Your assignment =>
Work through the records below, line by line, and say how many lines include "computer", with nothing else.

Stored records =>
────────────────────────────────────────

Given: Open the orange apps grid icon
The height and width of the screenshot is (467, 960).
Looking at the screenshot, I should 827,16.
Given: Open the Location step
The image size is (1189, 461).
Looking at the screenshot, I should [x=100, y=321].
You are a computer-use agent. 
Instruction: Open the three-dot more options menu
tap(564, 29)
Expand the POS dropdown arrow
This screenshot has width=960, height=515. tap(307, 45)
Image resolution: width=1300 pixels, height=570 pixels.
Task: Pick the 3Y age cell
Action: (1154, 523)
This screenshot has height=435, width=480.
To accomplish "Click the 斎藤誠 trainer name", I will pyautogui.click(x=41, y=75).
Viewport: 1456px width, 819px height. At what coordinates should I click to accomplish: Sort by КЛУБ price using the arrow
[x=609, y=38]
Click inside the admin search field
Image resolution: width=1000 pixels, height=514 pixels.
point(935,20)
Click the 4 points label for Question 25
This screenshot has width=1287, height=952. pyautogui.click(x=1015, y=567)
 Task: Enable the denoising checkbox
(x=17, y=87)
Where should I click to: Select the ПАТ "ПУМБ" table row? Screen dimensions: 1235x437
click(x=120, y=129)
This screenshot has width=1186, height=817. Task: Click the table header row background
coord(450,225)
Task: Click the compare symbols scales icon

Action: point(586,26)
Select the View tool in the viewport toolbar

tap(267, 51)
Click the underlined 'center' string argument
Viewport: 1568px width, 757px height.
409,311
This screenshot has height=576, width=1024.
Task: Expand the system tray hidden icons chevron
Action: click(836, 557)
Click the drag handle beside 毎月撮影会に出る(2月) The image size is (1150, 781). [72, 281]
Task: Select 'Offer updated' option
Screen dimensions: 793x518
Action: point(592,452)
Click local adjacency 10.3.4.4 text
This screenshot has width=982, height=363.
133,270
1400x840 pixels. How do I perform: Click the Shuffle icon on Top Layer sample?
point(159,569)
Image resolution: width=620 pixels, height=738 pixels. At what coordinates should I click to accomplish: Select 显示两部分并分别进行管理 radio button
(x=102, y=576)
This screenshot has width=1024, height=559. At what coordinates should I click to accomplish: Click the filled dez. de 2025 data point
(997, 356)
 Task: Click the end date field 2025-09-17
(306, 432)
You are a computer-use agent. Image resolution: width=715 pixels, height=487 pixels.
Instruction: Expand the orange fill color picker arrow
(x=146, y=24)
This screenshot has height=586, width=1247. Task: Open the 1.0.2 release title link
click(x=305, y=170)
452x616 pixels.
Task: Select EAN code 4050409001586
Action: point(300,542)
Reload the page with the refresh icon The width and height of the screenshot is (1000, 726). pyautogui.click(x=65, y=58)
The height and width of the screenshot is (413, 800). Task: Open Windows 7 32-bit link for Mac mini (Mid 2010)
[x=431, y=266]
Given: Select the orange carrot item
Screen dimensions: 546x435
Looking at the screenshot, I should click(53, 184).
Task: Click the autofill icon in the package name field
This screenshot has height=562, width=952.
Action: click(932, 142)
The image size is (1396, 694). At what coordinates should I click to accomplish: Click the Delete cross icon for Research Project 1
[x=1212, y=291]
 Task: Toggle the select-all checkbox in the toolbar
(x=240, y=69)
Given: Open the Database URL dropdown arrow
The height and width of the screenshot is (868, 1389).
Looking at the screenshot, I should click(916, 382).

────────────────────────────────────────

Solution for this problem =>
2